Start by preheating your air fryer to 400°F so it's ready when you need it. While it heats up, dry your shrimp thoroughly with paper towels. Mix the cornstarch, panko breadcrumbs, garlic powder, paprika, salt, and pepper in a large bowl until everything is evenly combined.
Add the dried shrimp to this mixture and toss them gently until each piece is lightly coated, then shake off any excess breading.
Spray your air fryer basket with oil and arrange the shrimp in a single layer, making sure they're not touching. Give the tops a light spray of oil too. Cook for 4-5 minutes, then flip each shrimp and spray again before cooking another 4-5 minutes until they're golden brown and opaque all the way through.
While the shrimp cook, whisk together the mayonnaise, sweet chili sauce, sriracha, honey, and rice vinegar until the sauce is smooth and glossy.
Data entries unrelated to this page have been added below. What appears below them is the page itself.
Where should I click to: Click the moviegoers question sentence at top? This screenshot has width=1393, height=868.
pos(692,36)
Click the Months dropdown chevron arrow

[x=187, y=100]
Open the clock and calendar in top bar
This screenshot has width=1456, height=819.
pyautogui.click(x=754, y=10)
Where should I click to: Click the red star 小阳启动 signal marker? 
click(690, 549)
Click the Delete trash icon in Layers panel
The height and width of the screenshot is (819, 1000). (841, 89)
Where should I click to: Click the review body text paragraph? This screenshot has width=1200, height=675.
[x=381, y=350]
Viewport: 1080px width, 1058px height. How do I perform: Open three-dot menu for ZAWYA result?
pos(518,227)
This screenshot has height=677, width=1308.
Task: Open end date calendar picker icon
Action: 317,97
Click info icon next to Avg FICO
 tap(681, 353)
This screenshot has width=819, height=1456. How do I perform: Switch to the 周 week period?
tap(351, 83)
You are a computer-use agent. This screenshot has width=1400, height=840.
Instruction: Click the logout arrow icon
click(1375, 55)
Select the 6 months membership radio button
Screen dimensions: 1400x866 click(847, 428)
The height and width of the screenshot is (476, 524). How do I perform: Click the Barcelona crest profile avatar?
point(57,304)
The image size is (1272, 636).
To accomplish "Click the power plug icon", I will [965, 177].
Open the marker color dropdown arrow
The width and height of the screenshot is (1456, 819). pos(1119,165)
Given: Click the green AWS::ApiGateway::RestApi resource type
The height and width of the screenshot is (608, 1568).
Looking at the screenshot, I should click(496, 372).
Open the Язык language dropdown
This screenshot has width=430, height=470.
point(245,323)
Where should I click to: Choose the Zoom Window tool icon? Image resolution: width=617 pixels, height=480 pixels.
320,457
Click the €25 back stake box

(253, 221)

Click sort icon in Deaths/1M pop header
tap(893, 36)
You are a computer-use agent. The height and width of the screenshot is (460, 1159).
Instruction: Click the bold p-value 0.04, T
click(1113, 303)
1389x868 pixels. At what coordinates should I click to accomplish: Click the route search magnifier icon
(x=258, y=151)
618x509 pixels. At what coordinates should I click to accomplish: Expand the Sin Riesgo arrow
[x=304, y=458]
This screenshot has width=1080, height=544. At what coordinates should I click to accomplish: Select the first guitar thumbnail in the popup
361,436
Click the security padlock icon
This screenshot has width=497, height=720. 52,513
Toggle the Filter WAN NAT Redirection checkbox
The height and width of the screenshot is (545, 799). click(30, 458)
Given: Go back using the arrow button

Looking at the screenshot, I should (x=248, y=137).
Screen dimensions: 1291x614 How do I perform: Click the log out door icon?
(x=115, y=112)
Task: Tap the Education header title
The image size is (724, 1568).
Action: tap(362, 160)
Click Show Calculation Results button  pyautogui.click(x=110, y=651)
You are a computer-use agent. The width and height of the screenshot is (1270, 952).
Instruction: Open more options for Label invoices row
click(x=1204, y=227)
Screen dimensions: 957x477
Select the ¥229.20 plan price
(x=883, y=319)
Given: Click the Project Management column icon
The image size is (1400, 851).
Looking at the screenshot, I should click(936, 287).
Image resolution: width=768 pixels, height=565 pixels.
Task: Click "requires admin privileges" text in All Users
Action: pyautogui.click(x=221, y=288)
When the shrimp are done, you can either toss them gently in the sauce or drizzle it over them if you want to keep maximum crunch.
Notes
Don't overcrowd the air fryer basket - Shrimp need space for air to circulate around them. Cook in batches if necessary to maintain that crispy coating.
Pat shrimp completely dry - Any moisture on the shrimp will create steam in the air fryer and prevent proper crisping. Take an extra minute to dry them well.
Shake off excess breading - Too much coating will fall off and burn in the air fryer basket. A light, even coating is all you need.
Make the sauce while shrimp cook - The timing works perfectly if you prepare the bang bang sauce during those 10 minutes of cooking time.
Serve immediately - These air fryer bang bang shrimp are best when they're fresh and hot. The coating stays crispiest right out of the air fryer.